**Goal of the exercise**
Rescale the listing from the line with "Brisbane (734, 682)" up to and including the line with "Wortmeldungen (251, 324)". Write out every line in that range, including those without coordinates, and multiply each coordinate by 2.55, rounding to a whole number with halves rounded up; leave every other number as it is.

**Supplied material**
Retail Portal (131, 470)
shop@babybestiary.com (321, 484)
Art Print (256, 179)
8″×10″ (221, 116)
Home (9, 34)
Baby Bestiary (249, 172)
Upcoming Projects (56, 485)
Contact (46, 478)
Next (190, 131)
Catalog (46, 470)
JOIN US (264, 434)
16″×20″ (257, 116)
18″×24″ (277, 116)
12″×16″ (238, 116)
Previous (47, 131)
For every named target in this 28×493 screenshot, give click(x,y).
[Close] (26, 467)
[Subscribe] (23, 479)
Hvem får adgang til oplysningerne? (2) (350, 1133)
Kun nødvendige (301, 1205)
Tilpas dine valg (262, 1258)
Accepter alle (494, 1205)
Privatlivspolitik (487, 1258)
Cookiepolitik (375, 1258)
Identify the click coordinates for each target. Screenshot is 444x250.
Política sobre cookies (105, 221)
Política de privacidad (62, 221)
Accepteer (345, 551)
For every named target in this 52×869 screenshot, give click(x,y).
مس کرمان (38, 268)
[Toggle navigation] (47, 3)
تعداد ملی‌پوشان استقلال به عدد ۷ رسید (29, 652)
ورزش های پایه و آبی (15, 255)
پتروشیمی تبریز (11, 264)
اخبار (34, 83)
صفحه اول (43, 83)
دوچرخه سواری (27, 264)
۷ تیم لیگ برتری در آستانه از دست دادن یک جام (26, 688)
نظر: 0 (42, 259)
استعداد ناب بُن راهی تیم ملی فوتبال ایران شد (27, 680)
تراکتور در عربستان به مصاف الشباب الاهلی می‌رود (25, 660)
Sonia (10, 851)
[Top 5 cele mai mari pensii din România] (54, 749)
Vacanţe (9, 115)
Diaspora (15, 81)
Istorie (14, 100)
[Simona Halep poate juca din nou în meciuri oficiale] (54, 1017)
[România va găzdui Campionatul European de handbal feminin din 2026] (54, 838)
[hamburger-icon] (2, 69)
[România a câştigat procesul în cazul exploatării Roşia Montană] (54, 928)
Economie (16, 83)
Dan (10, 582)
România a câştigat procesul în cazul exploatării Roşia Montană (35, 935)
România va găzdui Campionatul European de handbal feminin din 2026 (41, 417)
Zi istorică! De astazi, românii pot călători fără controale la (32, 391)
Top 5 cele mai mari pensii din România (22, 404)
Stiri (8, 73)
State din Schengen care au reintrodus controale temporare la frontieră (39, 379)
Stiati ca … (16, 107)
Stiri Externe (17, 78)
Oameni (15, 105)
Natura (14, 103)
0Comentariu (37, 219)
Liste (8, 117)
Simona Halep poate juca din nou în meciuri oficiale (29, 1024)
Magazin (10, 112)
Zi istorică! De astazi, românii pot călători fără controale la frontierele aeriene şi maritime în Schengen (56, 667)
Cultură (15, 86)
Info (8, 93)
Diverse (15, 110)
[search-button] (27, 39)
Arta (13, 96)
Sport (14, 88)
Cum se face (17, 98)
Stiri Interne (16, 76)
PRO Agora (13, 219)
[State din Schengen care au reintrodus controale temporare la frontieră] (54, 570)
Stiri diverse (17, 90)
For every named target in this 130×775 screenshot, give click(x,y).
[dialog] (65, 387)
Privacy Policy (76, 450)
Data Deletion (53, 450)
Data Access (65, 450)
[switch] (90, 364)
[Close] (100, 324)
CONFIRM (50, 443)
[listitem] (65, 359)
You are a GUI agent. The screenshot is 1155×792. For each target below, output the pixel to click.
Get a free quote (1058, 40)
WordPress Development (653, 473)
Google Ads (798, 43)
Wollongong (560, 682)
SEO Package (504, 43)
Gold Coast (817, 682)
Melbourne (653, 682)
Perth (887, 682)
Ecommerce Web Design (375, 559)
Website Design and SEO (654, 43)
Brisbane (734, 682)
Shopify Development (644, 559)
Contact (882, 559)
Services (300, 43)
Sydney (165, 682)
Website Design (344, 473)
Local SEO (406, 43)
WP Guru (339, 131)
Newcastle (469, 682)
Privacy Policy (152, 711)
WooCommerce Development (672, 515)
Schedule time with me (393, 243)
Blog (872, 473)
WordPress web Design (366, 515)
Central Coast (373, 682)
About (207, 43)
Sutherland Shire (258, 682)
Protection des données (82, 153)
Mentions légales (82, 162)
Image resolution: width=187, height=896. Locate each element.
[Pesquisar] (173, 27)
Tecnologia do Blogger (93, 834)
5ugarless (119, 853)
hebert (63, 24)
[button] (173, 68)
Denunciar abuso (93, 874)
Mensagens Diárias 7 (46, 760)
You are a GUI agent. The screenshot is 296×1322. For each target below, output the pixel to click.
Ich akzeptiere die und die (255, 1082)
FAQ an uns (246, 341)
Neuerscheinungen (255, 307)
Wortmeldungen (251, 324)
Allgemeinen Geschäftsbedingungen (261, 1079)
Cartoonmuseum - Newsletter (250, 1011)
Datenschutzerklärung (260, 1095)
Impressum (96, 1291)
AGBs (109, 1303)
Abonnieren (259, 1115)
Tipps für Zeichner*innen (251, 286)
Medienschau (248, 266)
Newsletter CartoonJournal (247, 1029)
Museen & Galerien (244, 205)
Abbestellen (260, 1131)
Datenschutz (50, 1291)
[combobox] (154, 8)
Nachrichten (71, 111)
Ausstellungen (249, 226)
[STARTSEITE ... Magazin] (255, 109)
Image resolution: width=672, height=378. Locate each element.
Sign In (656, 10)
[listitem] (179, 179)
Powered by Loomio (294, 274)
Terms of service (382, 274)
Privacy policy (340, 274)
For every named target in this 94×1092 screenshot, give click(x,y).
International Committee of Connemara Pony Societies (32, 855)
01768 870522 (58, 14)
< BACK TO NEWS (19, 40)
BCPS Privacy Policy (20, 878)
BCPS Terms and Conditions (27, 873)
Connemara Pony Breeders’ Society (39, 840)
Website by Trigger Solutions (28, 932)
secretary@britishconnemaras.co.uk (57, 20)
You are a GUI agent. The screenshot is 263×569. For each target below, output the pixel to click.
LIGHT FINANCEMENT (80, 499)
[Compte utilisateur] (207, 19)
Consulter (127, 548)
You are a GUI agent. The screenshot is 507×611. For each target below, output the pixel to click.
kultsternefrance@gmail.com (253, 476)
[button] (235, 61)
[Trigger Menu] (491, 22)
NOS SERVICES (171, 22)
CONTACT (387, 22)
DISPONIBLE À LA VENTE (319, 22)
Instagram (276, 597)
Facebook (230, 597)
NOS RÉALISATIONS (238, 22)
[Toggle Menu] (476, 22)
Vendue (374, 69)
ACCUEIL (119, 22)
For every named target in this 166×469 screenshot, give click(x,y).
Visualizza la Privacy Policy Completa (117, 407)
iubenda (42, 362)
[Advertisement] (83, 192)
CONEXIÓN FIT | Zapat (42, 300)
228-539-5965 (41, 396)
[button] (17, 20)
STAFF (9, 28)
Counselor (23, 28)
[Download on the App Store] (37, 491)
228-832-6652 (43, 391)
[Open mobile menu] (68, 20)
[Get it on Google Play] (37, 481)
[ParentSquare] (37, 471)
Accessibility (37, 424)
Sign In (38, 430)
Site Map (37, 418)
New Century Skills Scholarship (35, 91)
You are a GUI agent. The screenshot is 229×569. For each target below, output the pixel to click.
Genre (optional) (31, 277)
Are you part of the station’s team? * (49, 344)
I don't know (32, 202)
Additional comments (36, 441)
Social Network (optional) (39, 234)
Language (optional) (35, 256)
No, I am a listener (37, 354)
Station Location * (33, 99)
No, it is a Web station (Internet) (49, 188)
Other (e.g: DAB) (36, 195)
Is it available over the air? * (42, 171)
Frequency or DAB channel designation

**Task answer**
Brisbane (1872, 1739)
Shopify Development (1642, 1425)
Contact (2249, 1425)
Services (765, 110)
Sydney (421, 1739)
Website Design (877, 1206)
Local SEO (1035, 110)
WP Guru (864, 334)
Newcastle (1196, 1739)
Privacy Policy (388, 1813)
WooCommerce Development (1714, 1313)
Schedule time with me (1002, 620)
Blog (2224, 1206)
WordPress web Design (933, 1313)
Central Coast (951, 1739)
About (528, 110)
Sutherland Shire (658, 1739)
Protection des données (209, 390)
Mentions légales (209, 413)
Image resolution: width=187, height=896. Locate each element.
[Pesquisar] (441, 69)
Tecnologia do Blogger (237, 2127)
5ugarless (303, 2175)
hebert (161, 61)
[button] (441, 173)
Denunciar abuso (237, 2229)
Mensagens Diárias 7 (117, 1938)
You are a GUI agent. The screenshot is 296×1322. For each target below, output the pixel to click.
Ich akzeptiere die und die (650, 2759)
FAQ an uns (627, 870)
Neuerscheinungen (650, 783)
Wortmeldungen (640, 826)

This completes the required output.